** Opening Extract block **

Mr. Lonny F. Zwiener: No sir, I think --
Justice William H. Rehnquist: Unless, you want to issue an injunction?
Mr. Lonny F. Zwiener: Well, no sir I wouldn't say it's unconstitutional.
Justice William H. Rehnquist: Well, it must be --
Mr. Lonny F. Zwiener: Mr. Justice, it's meaningless in my view.
Justice William H. Rehnquist: Well, according to you it would be just an advisory opinion?
Mr. Lonny F. Zwiener: Yes sir, I don't see that it does anything else.
Justice William H. Rehnquist: Which the federal courts don't issue at all.
Justice William O. Douglas: Constitutionally, they can give.
Mr. Lonny F. Zwiener: Well, as I say this is my trouble with --
Justice William O. Douglas: Zwickler and Koota?
Mr. Lonny F. Zwiener: Yes.
Justice William H. Rehnquist: Well, then what's the declaratory judgment statute then I suggest.
Mr. Lonny F. Zwiener: I beg your pardon sir?
Justice William H. Rehnquist: And with the declaratory judgment statute (Voice Overlap) --
Mr. Lonny F. Zwiener: I have never if there were plaintiff in this case.
I don't think I'd plea to Declaratory Judgment Act, I don't think it's necessary.
I think 2281 and 2284 are all that are necessary with other jurisdictional statutes perhaps.
But if I just take Dombrowski, now as I say the classic notion that equity and abstention will not interfere in a criminal prosecution if you have this, I think abstention has different doctrine and there are probably three or four different abstention doctrines.
But in the free speech area we do have a different rule and Dombrowski announced it.
But then I think if I read Cameron as it interprets Dombrowski, I have no trouble at all in finding injunction in this case was improper because Dombrowski now was a non-pending prosecution type case.
Prosecution was not pending and in that case, Cameron, as Cameron interprets it.
It says that there will not be federal interference unless the statute is excessively broad and vague and where you have the circumstances as you had in Dombrowski where the state courts have been knocking down the search warrants returning evidence.

** Closing Extract block **

→ **Job item**
In the transcript, which two statute numbers does Mr. Zwiener say are all that are necessary? The rows play no part in this exercise.

** Opening Entries provided block **

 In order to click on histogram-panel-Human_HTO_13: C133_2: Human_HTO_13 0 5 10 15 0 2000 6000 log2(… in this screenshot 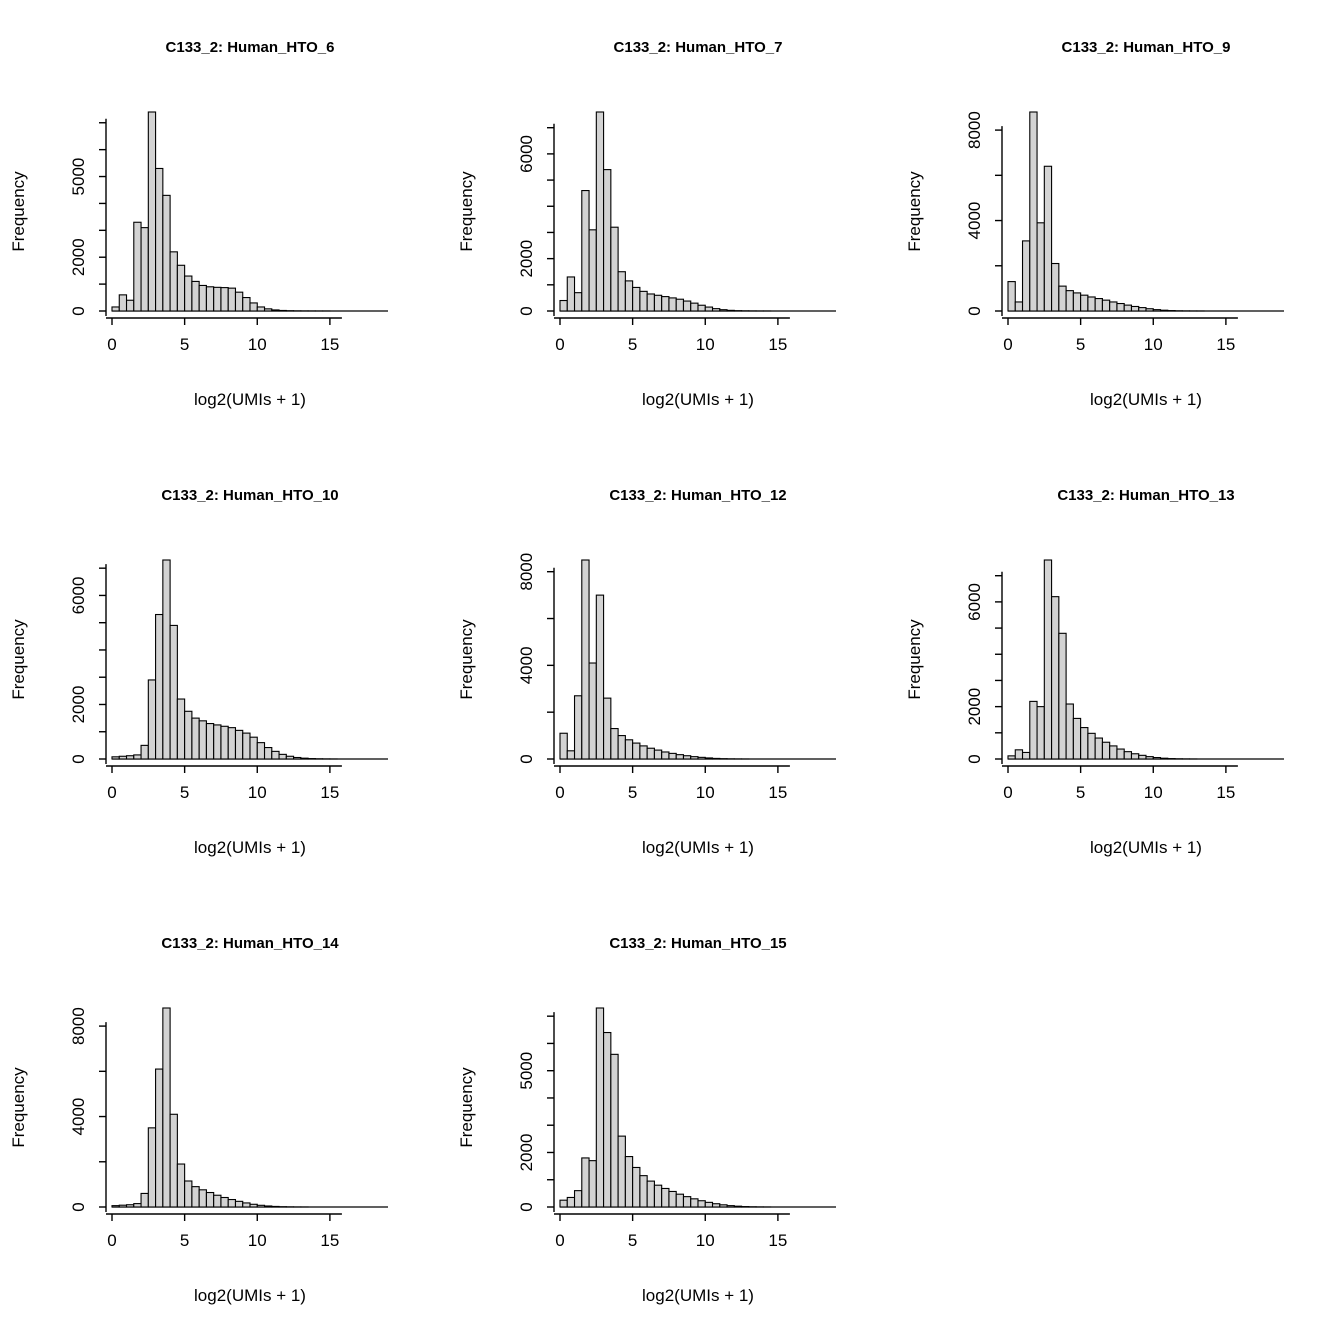, I will do `click(1120, 672)`.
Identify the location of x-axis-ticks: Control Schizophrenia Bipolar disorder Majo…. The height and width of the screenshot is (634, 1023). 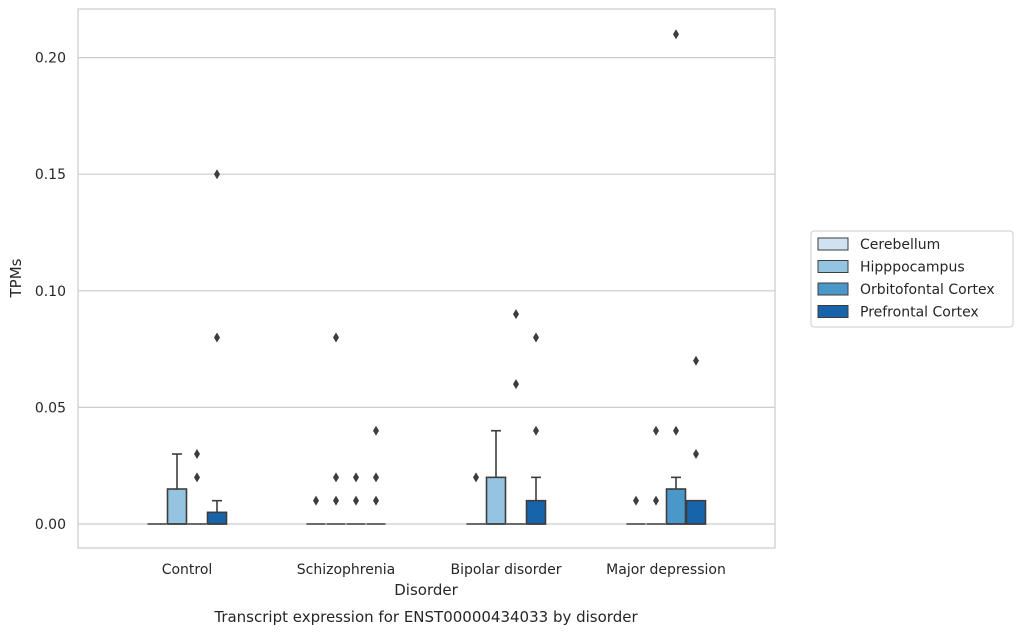
(444, 570).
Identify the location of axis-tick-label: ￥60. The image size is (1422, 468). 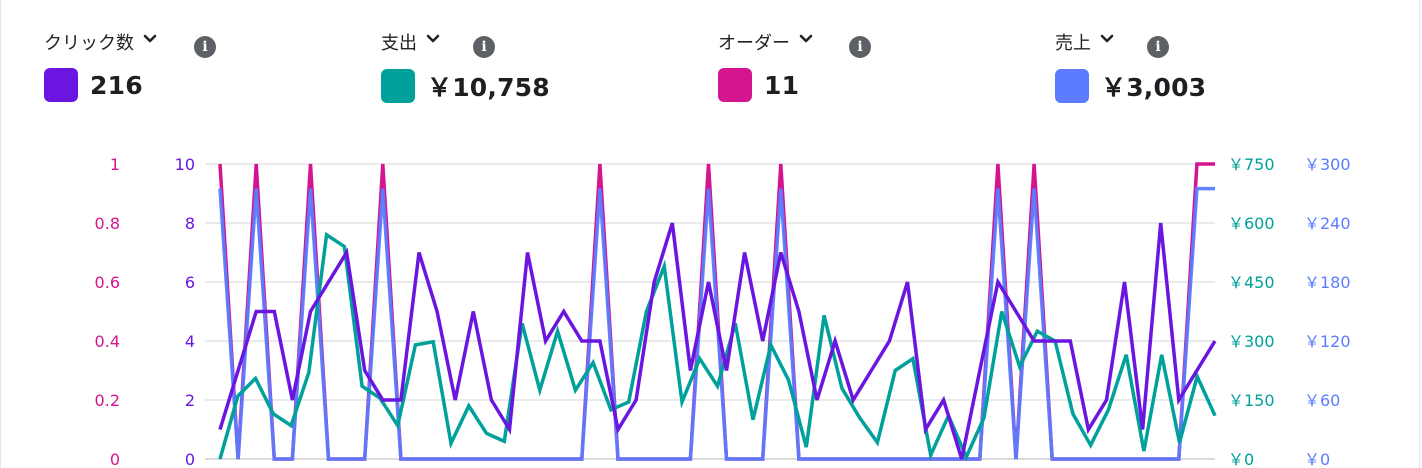
(1322, 400).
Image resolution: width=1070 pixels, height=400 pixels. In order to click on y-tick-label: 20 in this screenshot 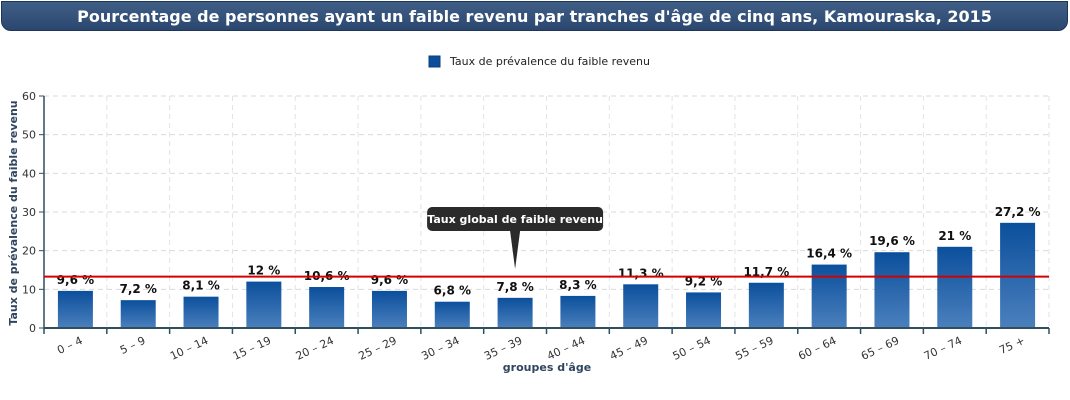, I will do `click(29, 252)`.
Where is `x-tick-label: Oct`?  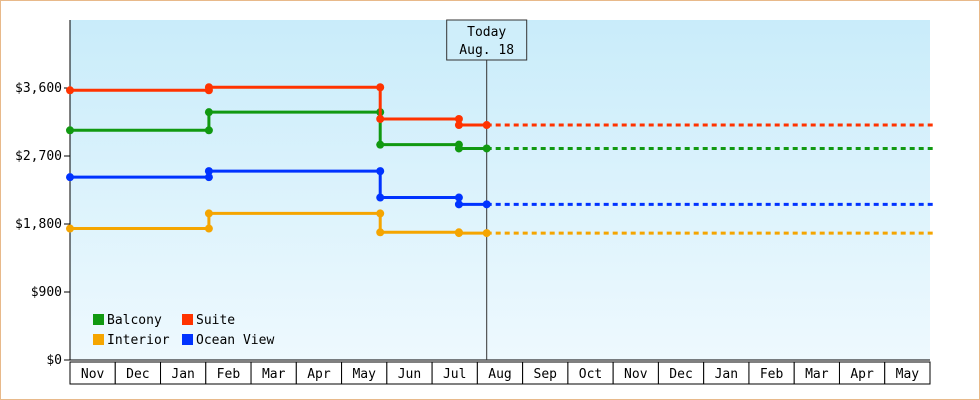 x-tick-label: Oct is located at coordinates (590, 374).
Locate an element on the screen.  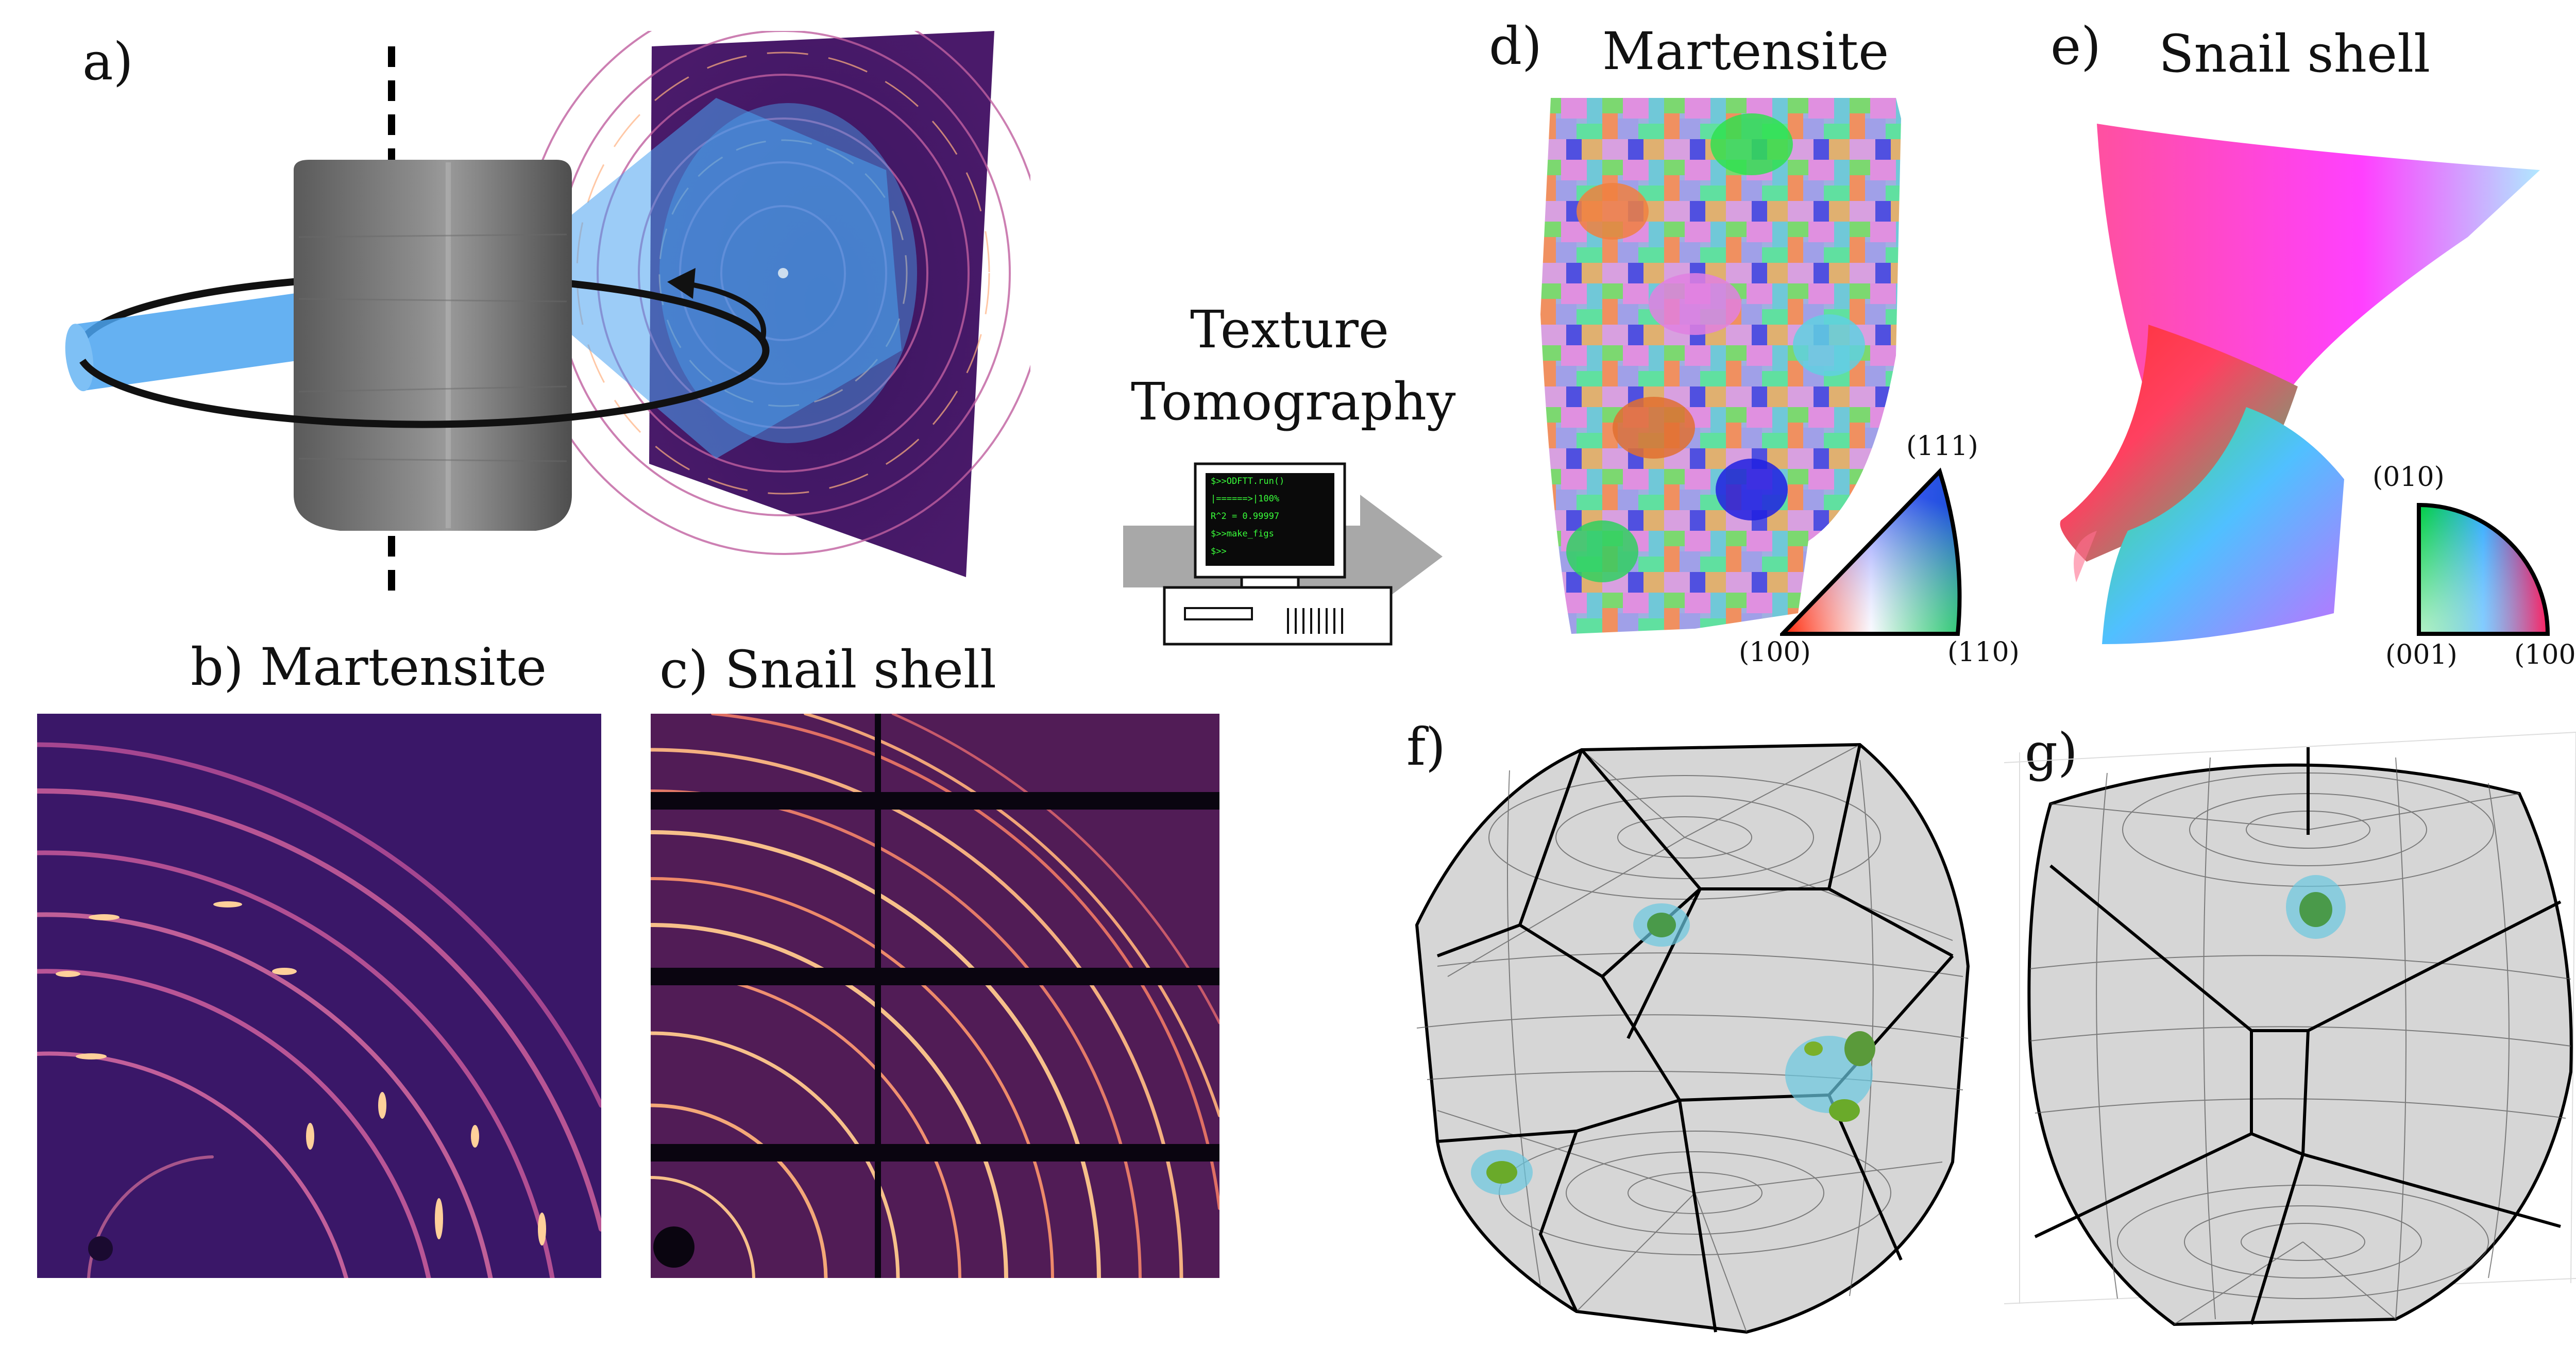
panel-f-odf-polyhedron is located at coordinates (1698, 1030).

** Closing Entries provided block **

→ **Answer box**
2281 and 2284